### Выбранный отрывок
# # # # #

Как на самом деле относился В. Соловьев к Достоевскому? Сообщает К. Н. Леонтьев: «Лет 6 тому назад Соловьев, почти тотчас же вслед за произнесением где-то трех речей в пользу Достоевского (где, между прочим, он возражал и мне, на мою критику пушкинской речи Д-го, и утверждал, что христианство Д-го было настоящее святоотеческое), написал мне письмо, в котором есть следующее, весьма злое место о том же самом Фед. Мих-че: "Достоевский горячо верил в существование религии и нередко рассматривал ее в подзорную трубу, как отдаленный предмет, но стать на действительно религиозную почву никогда не умел"»[30].

  • Архим. Антоний (Храповицкий) (1892 г.).

# # # # #

### Задача 1
Замените в записях «document» на «file» в строках от строки с «Screen dimensions: 1177x1008» до строки с «coord(1023,933)» включительно, ничего больше не меняя. Изображения в ответ не включайте.
Отрывок и записи взяты из разных источников.

### Входные данные
# # # # #

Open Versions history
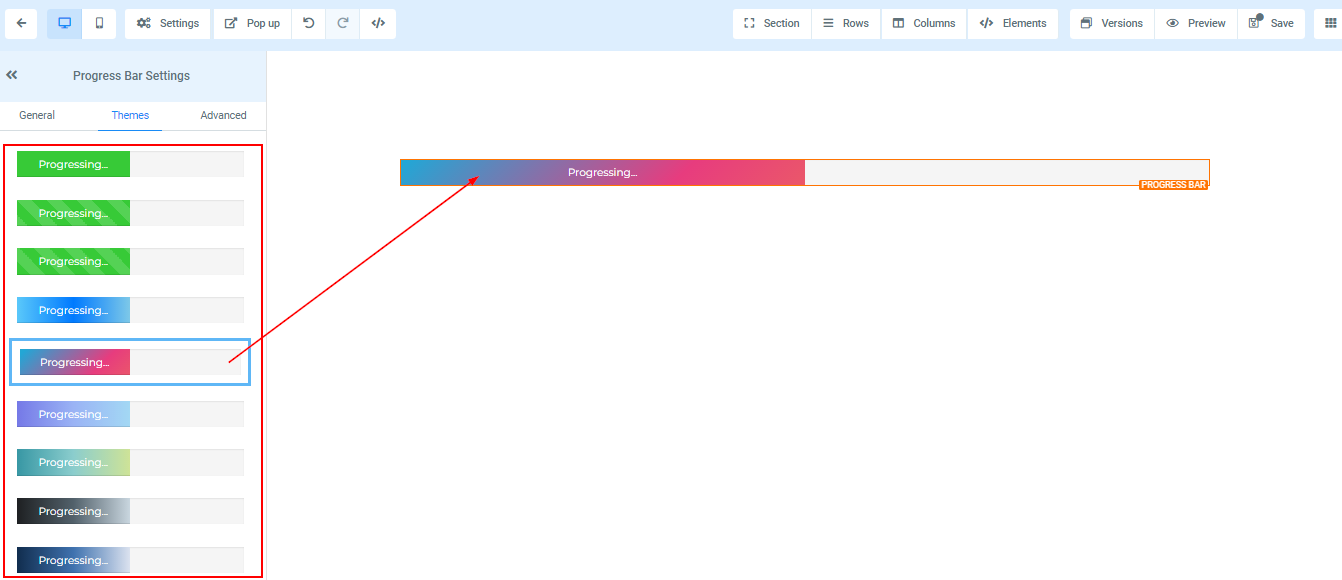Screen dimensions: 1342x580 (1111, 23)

# # # # #

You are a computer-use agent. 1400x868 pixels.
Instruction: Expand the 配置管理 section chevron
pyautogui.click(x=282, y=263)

# # # # #

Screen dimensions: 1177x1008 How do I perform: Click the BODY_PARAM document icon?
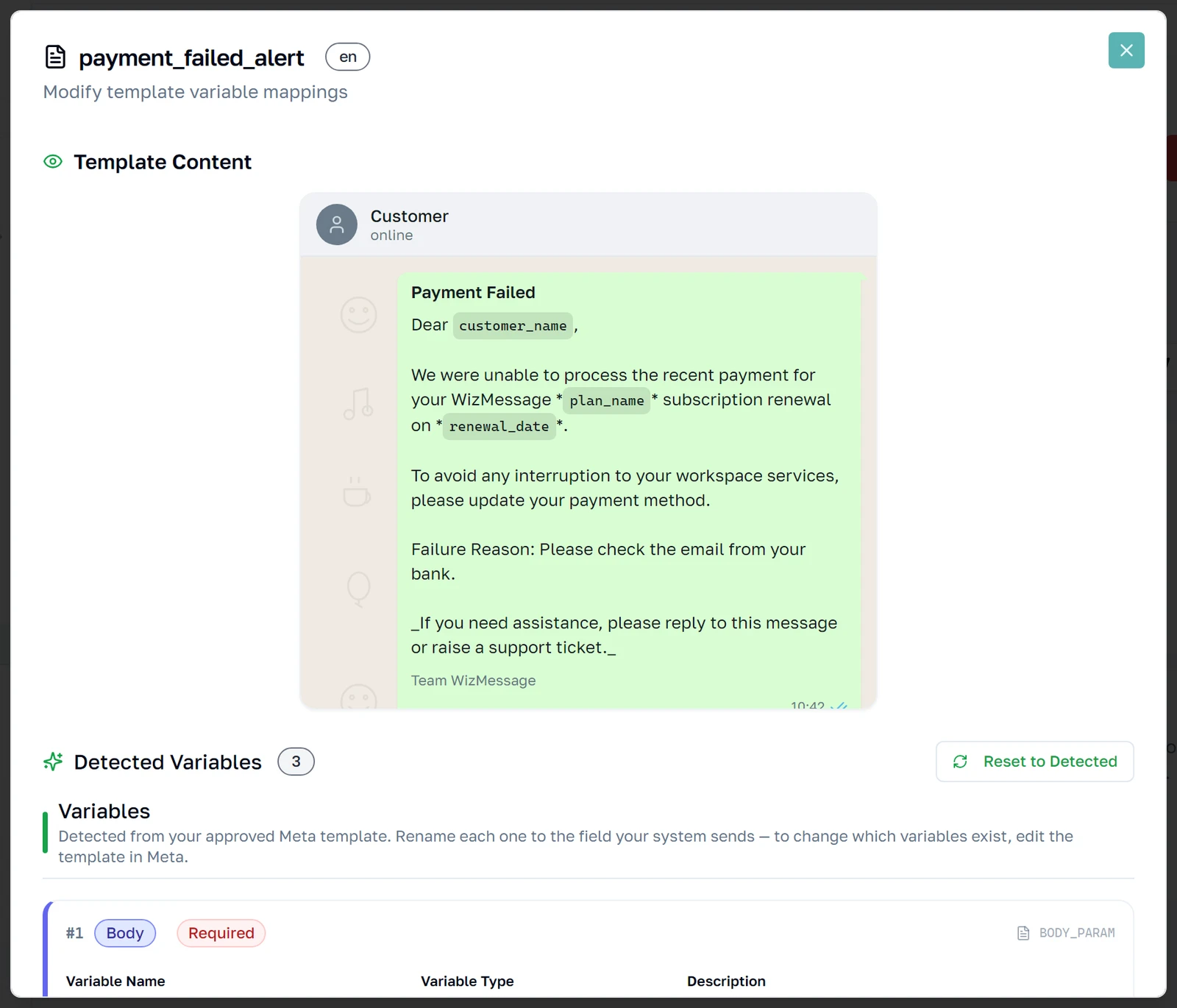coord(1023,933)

# # # # #

### Задача 2
Верните отрывок о Соловьеве и Достоевском без единого изменения.

### Итоговый ответ 1
Screen dimensions: 1177x1008 How do I perform: Click the BODY_PARAM file icon?
coord(1023,933)

### Итоговый ответ 2
Как на самом деле относился В. Соловьев к Достоевскому? Сообщает К. Н. Леонтьев: «Лет 6 тому назад Соловьев, почти тотчас же вслед за произнесением где-то трех речей в пользу Достоевского (где, между прочим, он возражал и мне, на мою критику пушкинской речи Д-го, и утверждал, что христианство Д-го было настоящее святоотеческое), написал мне письмо, в котором есть следующее, весьма злое место о том же самом Фед. Мих-че: "Достоевский горячо верил в существование религии и нередко рассматривал ее в подзорную трубу, как отдаленный предмет, но стать на действительно религиозную почву никогда не умел"»[30].

  • Архим. Антоний (Храповицкий) (1892 г.).